Violating Java's privacy

Fernando
Fernando

I found myself in the need to invoke a private method of a Java class that was out of my control. I really needed it.

So, I went ahead and violated the method's privacy declaration via reflection. You can (under certain circumstances) invoke methods which are declared as private using the Reflection APIs (java.lang.reflect).

But before using reflection, I created two classes:

class A {
  public String method1() {
    return "Hello World!";
  }
}

class B {
  public static void main(String[] args) {
    A a = new A();
    System.out.println(a.method1());
  }
}

They compiled, and java B said "Hello World!" as expected.

Then, I made A's method private and recompiled A. And I run java B again. Nothing changed. It just worked again.

That cannot be right. This would mean you can handcraft a class with the same name and methods as the original one but making everything public. Then you could use this class only at compilation time, allowing your code to call any method. (Or, one could modify the Java compiler to ignore access declarations altogether).

Returning to the reflection APIs for a sec., here's how I called private method ProcessService.getSession(String):

Class clazz = ProcessService.class;
Class[] params = new Class[] { String.class };
Method m = clazz.getDeclaredMethod("getSession", params);

m.setAccessible(true); // allow access, as if it were public

Object session = m.invoke(this, new Object[] {sessionId});

The Java compiler enforces access restrictions at compilation time. But it's the Security Manager (an object of type java.lang.SecurityManager) the man on duty at runtime. The above code works because, by default, the JVM does not use a SecurityManager.

For the curious, the implementation for method "setAccessible(boolean)" (part of the JDK) looks like:

public void setAccessible(boolean flag) throws SecurityException {
  SecurityManager sm = System.getSecurityManager();
  if (sm != null) sm.checkPermission(ACCESS_PERMISSION);
  setAccessible0(this, flag);
}

It simply asks the current SecurityManager for permission before actually changing the "accessible" property. In general, before any "sensitive" operation, the code in the JDK asks the SecurityManager for permission.

You enable the default SecurityManager passing -Djava.security.manager to the java command. This would make the first code snipet above to throw an AccessControlException. Both methods Class.getDeclaredMethod() and Method.setAccessible() are guarded by the SecurityManager.

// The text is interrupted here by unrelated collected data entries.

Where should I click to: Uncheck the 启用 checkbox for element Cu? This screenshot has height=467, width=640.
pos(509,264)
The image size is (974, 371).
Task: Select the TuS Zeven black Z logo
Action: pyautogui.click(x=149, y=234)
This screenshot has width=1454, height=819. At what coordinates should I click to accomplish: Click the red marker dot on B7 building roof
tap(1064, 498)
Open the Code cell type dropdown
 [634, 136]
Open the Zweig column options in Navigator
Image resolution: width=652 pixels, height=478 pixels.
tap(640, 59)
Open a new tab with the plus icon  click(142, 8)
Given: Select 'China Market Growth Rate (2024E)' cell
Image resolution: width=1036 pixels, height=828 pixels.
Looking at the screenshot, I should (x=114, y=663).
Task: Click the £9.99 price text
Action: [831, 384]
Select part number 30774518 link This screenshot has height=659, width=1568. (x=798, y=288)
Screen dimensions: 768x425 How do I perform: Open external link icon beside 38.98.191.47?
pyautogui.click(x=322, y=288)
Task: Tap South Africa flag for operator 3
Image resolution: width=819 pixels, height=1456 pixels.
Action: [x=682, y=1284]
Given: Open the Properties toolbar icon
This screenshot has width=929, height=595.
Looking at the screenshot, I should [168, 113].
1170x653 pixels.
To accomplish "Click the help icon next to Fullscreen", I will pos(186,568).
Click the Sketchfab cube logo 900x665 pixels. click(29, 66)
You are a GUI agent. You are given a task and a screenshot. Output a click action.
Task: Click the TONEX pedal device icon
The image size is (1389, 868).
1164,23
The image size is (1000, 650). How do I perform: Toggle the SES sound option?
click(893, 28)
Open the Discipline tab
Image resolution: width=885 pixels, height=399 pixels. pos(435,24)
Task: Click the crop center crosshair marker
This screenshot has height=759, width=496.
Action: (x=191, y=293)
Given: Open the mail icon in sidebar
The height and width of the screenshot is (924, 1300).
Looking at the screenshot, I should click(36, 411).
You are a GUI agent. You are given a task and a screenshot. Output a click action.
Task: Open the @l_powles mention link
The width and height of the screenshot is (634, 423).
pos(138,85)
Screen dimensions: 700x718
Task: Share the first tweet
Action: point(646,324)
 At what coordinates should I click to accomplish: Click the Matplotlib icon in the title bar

To allow the above use of reflection with the SecurityManager enabled, one must define a security policy for explicitly permitting those operations.

Anyway, back to my original concern of class B being able to invoke class A's private method directly. I could try to run it with the SecurityManager enabled:

$ java -Djava.security.manager B
Hello World!

It still works. So, I run the same test but from an applet (a more restricted container):

import java.awt.Label;
import java.applet.Applet;
public class BApplet extends Applet
{
  public void start() {
    A a = new A();
    add(new Label(a.method1()));
  }
}

<html>
  <body>
    <applet width="300" height="300" code="BApplet.class">
    </applet>
  </body>
</html>

And now it did fail, finally:

$ appletviewer BApplet.html
java.lang.IllegalAccessError: tried to access method
                  A.method1()Ljava/lang/String; from class BApplet
  at BApplet.start(BApplet.java:7)
  at sun.applet.AppletPanel.run(AppletPanel.java:414)
  at java.lang.Thread.run(Thread.java:595)

For this particular type of runtime checks, the Security Manager is clearly not involved. Nothing shows up in the StackTrace. It happens at a lower level, in the JVM itself. Makes sense now: it would be really inefficient to invoke the SecurityManager for every non-public method call... (and who'd check the calls to the SecurityManager itself!?).

But still, Why does it work with the java command, but fails within an applet?

To help with performace, the JVM only enforces these checks on classes loaded by custom classloaders. Classes loaded by the standard class loaders (bootstrap, extensions and System) are considered trusted. There are "levels" of trust actually, (bootstrap being the most trusted), but for this particular case, even the System (classpath) class loader trusted my class.

Inside the JVM covers the JVM internals extensively, including security and class loaders.